# START OF ARTICLE

# Jurassic Park 3D - 20th Anniversary



## LeadFarmer (Feb 23, 2011)

Just booked tickets to go see this tomorrow. Should bring back some nostalgic memories from seeing it when it first came to the cinemas...










Though there is an alternative version which is rather good...


----------



## DJ X-Ray (Sep 2, 2012)

Great films, my father in law worked on all three of em.
Looking forward to the 4th one.
Hope you enjoy it mate


----------



## LeadFarmer (Feb 23, 2011)

Thats interesting, he not R Attenborough is he?

When's the 4th due? Hope they do it properly and dont just make it a money spinner.


----------



## DJ X-Ray (Sep 2, 2012)

Lol, no he works behind the scenes as part of the set design. The next films due 2015 and I'm willing it to be good but we'll see


----------



## LeadFarmer (Feb 23, 2011)

Nice to see the original actors are in it:thumb:


----------



## LeadFarmer (Feb 23, 2011)

Twas every bit as good as expected. Sound was awesome in the imax screen:thumb:


----------



## sm81 (May 14, 2011)

Has anybody saw both of Jurassic world versions? Any advanced go to see 3D version?


----------



## Oldsparky (Jun 18, 2014)

Ridiculous plot full of holes parts of the story make no sense. But great fun and a very enjoyable movie. I wish I'd shelled out for imax


----------



## sm81 (May 14, 2011)

Oldsparky said:


> Ridiculous plot full of holes parts of the story make no sense. But great fun and a very enjoyable movie. I wish I'd shelled out for imax


Which one to go? 3D or 2D?


----------



## Oldsparky (Jun 18, 2014)

We saw 3d it was fine


----------



## sm81 (May 14, 2011)

Not to dark?


----------



## Oldsparky (Jun 18, 2014)

Not too bad tho of course didn't see the 2d to compare


----------

# END OF ARTICLE

* [OBJECTIVE 1]:
In the Jurassic Park thread, what job does DJ X-Ray's father-in-law do on the films?
* [OBJECTIVE 2]:
Retype the part of the Jurassic Park thread above from "Though there is" up to and including "three of em.".

# START OF DATA SUPPLIED

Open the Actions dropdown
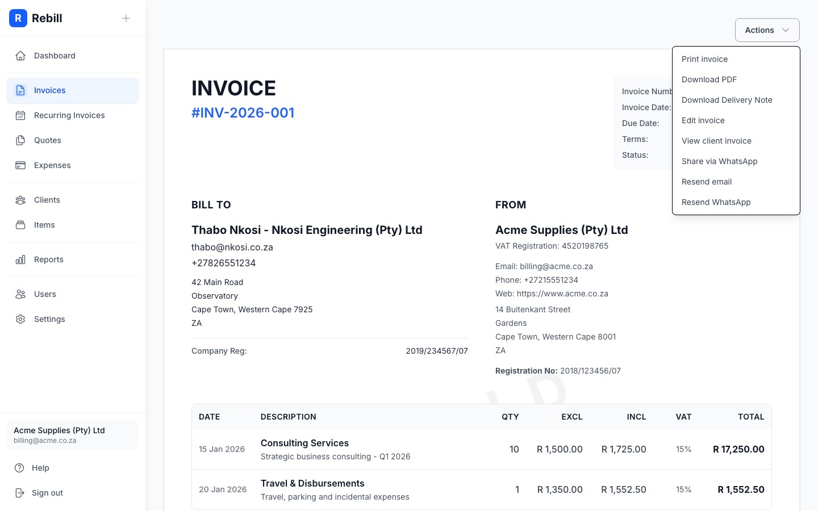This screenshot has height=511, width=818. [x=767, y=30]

# END OF DATA SUPPLIED
# START OF DATA SUPPLIED

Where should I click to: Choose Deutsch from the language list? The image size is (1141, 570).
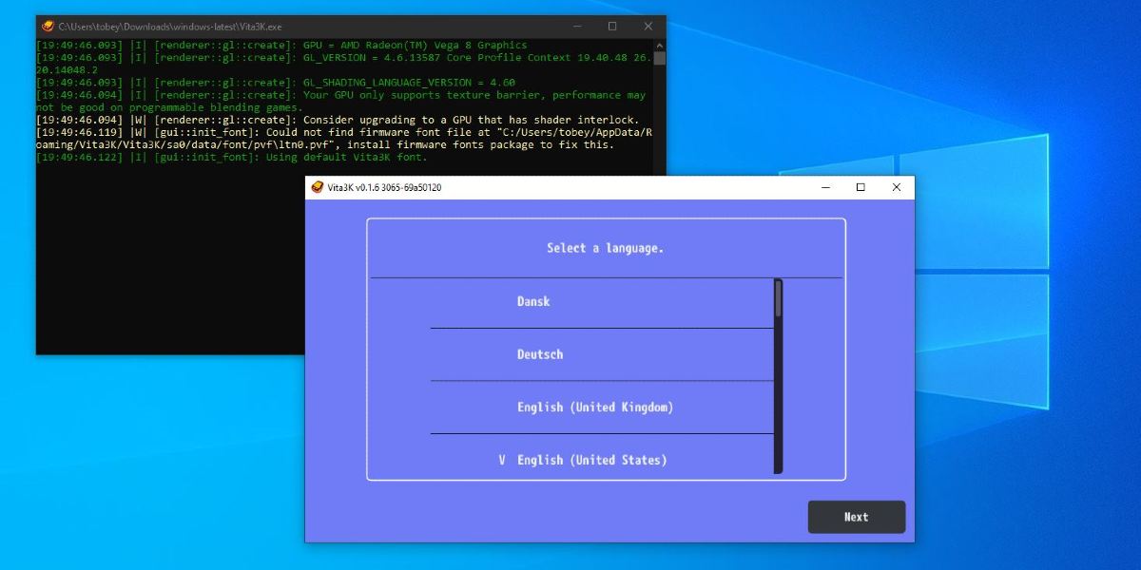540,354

# END OF DATA SUPPLIED

* [EXERCISE SOLUTION 1]:
He works behind the scenes as part of the set design.

* [EXERCISE SOLUTION 2]:
Though there is an alternative version which is rather good...


----------



## DJ X-Ray (Sep 2, 2012)

Great films, my father in law worked on all three of em.